----- LISTING

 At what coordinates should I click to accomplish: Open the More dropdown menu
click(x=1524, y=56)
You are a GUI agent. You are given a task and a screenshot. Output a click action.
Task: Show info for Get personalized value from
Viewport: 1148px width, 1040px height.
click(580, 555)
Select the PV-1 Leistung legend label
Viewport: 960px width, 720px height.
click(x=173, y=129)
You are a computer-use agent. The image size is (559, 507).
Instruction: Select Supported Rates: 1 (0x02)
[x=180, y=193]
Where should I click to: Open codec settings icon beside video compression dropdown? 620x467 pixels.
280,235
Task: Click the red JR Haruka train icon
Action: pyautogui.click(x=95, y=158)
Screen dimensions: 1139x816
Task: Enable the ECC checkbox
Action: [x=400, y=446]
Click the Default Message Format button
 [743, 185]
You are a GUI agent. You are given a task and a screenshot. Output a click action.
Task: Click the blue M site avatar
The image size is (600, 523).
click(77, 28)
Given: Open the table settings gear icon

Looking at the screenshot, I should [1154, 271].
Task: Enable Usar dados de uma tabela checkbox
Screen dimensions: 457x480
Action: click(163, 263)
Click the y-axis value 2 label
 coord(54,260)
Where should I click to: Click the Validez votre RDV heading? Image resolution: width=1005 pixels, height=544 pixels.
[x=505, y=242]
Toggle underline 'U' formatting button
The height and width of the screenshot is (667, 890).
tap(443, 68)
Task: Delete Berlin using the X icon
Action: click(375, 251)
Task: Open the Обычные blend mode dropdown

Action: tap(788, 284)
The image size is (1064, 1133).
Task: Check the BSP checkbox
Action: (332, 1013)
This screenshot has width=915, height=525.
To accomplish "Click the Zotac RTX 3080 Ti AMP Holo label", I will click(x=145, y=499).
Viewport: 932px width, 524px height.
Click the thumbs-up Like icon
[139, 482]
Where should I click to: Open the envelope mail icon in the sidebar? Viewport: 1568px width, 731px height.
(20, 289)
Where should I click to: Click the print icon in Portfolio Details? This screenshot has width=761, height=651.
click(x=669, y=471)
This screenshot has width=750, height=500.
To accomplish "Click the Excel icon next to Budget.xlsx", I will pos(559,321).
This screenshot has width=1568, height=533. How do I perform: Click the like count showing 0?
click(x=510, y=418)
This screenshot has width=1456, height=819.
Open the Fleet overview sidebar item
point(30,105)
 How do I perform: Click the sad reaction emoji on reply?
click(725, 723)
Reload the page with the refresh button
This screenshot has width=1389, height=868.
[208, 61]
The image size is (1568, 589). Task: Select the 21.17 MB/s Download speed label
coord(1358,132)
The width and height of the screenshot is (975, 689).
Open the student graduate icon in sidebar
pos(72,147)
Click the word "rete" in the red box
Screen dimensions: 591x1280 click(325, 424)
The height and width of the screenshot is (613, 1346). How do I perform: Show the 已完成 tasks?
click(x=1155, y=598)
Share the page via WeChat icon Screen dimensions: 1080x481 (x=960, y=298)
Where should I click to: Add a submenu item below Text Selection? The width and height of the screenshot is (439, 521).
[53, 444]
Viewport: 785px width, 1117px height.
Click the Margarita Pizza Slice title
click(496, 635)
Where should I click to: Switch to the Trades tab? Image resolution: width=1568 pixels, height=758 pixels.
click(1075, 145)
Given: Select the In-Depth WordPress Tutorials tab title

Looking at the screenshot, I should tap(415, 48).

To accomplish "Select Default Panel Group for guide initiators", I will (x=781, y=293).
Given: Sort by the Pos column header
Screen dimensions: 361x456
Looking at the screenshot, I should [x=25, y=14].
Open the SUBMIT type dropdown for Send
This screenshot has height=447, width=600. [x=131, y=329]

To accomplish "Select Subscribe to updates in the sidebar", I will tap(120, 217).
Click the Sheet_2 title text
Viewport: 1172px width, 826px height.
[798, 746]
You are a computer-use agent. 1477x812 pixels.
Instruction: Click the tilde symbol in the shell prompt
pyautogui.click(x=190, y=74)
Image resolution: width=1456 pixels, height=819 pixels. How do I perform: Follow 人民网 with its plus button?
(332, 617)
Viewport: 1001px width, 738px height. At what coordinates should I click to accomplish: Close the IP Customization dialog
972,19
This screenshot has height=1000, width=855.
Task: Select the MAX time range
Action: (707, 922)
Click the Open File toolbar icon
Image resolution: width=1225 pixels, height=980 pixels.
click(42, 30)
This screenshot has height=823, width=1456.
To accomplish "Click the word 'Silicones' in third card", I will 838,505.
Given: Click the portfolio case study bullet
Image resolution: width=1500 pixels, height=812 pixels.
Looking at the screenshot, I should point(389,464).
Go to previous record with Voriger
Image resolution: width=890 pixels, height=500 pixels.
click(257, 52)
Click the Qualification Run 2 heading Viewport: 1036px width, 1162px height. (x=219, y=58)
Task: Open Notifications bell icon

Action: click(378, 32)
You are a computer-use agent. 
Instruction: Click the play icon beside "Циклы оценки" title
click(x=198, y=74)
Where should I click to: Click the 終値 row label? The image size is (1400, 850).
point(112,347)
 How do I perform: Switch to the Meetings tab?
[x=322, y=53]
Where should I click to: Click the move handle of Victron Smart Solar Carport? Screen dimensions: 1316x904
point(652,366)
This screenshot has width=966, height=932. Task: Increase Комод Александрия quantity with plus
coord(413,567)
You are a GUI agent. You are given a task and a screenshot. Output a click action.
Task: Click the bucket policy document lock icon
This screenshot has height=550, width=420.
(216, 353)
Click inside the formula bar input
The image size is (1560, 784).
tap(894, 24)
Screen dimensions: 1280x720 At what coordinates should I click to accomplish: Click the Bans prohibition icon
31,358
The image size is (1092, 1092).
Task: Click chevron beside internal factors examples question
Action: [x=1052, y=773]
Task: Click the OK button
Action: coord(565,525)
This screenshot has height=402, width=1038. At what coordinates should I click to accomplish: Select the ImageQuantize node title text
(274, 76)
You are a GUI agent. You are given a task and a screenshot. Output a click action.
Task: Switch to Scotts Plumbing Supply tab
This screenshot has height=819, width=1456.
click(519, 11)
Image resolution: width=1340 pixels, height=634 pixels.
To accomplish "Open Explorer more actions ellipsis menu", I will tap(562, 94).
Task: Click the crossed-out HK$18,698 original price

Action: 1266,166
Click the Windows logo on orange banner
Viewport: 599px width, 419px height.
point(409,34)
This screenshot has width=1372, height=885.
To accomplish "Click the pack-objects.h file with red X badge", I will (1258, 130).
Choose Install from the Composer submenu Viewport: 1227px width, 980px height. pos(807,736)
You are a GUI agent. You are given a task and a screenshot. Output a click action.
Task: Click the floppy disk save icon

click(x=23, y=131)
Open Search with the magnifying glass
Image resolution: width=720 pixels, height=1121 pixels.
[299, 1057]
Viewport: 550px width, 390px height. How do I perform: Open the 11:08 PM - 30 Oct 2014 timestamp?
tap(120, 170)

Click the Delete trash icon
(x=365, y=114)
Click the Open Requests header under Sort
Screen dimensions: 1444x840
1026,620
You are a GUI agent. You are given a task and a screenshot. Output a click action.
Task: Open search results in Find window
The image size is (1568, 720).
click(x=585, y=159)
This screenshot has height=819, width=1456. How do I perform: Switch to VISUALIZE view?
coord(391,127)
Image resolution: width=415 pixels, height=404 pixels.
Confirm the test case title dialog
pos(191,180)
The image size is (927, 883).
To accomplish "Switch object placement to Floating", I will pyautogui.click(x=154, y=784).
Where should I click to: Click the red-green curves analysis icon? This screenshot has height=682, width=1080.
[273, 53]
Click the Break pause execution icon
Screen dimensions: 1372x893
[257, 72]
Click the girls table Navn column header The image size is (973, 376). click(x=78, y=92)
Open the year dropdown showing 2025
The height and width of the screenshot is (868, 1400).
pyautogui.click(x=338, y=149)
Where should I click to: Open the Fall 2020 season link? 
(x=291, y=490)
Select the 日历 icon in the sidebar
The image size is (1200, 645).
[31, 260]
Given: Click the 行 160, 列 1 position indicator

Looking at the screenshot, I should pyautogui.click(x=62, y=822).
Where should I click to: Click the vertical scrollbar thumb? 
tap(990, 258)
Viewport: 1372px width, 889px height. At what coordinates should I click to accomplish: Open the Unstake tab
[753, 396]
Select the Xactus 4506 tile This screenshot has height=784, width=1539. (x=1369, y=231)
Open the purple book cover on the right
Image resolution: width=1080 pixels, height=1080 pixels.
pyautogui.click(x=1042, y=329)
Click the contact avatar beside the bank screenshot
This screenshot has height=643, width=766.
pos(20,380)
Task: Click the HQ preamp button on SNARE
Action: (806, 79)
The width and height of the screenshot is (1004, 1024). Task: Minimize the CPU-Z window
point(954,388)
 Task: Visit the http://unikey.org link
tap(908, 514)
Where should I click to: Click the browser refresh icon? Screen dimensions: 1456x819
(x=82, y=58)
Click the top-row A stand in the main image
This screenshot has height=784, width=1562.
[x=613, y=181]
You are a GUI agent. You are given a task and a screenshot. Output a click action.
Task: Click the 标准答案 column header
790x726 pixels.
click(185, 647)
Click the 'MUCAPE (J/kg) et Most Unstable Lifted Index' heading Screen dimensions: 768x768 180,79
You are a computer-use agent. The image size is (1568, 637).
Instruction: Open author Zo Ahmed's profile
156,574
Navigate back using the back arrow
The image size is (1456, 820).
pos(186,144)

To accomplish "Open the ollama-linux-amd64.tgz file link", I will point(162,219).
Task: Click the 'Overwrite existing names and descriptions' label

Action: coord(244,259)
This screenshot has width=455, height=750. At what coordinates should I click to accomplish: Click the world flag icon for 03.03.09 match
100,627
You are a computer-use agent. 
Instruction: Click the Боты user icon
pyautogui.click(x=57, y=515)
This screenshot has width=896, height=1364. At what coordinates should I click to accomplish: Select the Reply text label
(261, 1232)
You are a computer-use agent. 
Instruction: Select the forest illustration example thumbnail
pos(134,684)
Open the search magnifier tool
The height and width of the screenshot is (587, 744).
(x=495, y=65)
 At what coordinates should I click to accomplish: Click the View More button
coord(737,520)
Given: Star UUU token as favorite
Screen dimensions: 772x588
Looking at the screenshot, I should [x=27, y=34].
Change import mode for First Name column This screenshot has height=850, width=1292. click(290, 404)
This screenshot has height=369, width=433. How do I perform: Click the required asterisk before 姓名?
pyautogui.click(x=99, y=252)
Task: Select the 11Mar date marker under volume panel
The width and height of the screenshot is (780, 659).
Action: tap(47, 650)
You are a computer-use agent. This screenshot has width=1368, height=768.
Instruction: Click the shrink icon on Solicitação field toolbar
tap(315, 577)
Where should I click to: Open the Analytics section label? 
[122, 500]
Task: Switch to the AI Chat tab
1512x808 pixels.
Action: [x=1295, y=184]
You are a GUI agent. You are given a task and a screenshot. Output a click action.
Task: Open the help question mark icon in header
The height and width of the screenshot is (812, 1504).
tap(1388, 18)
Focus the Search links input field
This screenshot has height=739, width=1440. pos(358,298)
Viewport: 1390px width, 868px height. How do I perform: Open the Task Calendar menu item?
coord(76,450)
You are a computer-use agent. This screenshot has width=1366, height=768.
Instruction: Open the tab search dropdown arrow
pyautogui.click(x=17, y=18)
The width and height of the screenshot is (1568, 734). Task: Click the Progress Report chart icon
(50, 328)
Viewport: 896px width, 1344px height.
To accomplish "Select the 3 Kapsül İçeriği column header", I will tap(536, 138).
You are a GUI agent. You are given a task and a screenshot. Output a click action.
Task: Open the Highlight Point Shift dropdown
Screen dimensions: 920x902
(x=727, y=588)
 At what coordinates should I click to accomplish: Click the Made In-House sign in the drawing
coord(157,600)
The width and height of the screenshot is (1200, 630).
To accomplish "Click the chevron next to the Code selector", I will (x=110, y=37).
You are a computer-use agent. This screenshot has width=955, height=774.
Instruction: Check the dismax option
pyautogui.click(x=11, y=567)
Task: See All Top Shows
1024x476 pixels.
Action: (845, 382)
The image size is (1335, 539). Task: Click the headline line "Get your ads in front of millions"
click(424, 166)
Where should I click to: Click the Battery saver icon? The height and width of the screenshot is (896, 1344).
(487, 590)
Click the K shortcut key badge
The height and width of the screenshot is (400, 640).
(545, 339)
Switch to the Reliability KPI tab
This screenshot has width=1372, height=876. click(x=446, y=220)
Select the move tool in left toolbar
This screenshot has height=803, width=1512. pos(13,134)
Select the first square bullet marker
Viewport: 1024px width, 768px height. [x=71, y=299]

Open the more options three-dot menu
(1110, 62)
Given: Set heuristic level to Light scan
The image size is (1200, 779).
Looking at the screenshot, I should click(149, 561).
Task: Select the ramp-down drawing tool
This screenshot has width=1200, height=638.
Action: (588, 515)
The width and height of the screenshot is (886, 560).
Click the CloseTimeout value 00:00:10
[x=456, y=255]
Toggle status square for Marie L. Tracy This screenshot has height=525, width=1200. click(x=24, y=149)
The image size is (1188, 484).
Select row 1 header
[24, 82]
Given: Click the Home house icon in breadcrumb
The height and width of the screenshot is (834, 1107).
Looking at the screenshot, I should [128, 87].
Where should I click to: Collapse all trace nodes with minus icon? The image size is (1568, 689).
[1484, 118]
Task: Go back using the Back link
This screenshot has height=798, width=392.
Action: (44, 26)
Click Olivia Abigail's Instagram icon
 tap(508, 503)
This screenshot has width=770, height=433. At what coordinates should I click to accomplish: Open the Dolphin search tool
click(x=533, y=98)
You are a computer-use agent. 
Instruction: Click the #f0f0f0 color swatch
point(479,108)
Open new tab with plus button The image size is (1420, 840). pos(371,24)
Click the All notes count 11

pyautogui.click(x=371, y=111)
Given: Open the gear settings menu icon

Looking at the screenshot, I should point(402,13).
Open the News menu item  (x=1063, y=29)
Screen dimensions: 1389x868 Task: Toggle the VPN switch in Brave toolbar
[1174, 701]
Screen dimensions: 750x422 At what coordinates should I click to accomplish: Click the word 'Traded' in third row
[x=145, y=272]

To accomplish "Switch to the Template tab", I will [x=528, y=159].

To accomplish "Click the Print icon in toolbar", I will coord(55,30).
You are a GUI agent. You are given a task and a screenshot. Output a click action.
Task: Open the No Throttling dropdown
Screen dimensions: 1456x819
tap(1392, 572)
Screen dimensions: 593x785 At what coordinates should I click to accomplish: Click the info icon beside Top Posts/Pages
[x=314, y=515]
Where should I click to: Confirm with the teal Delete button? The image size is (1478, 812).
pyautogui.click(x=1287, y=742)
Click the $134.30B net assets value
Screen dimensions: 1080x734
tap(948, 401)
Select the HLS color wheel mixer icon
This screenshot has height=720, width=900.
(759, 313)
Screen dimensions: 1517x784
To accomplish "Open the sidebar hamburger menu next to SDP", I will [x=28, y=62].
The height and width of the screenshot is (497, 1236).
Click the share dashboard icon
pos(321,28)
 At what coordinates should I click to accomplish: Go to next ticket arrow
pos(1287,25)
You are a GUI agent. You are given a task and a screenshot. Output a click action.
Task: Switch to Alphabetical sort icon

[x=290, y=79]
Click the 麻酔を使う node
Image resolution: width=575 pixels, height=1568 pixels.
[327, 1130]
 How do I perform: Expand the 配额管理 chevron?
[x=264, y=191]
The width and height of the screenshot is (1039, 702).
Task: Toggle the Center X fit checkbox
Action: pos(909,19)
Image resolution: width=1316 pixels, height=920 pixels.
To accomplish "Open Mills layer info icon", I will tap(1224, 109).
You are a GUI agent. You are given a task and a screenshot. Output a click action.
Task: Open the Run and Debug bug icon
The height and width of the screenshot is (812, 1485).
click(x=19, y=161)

----------

§ WORK REQUIRED: Rewrite everything from the line containing "Given: Click the Home" down to the line containing "pyautogui.click(x=371, y=111)", replacing "The image size is" with "The screen size is" and changing nothing else.

§ ANSWER TO THE PROBLEM:
Given: Click the Home house icon in breadcrumb
The height and width of the screenshot is (834, 1107).
Looking at the screenshot, I should [128, 87].
Where should I click to: Collapse all trace nodes with minus icon? The screen size is (1568, 689).
[1484, 118]
Task: Go back using the Back link
This screenshot has height=798, width=392.
Action: (44, 26)
Click Olivia Abigail's Instagram icon
 tap(508, 503)
This screenshot has width=770, height=433. At what coordinates should I click to accomplish: Open the Dolphin search tool
click(x=533, y=98)
You are a computer-use agent. 
Instruction: Click the #f0f0f0 color swatch
point(479,108)
Open new tab with plus button The screen size is (1420, 840). pos(371,24)
Click the All notes count 11

pyautogui.click(x=371, y=111)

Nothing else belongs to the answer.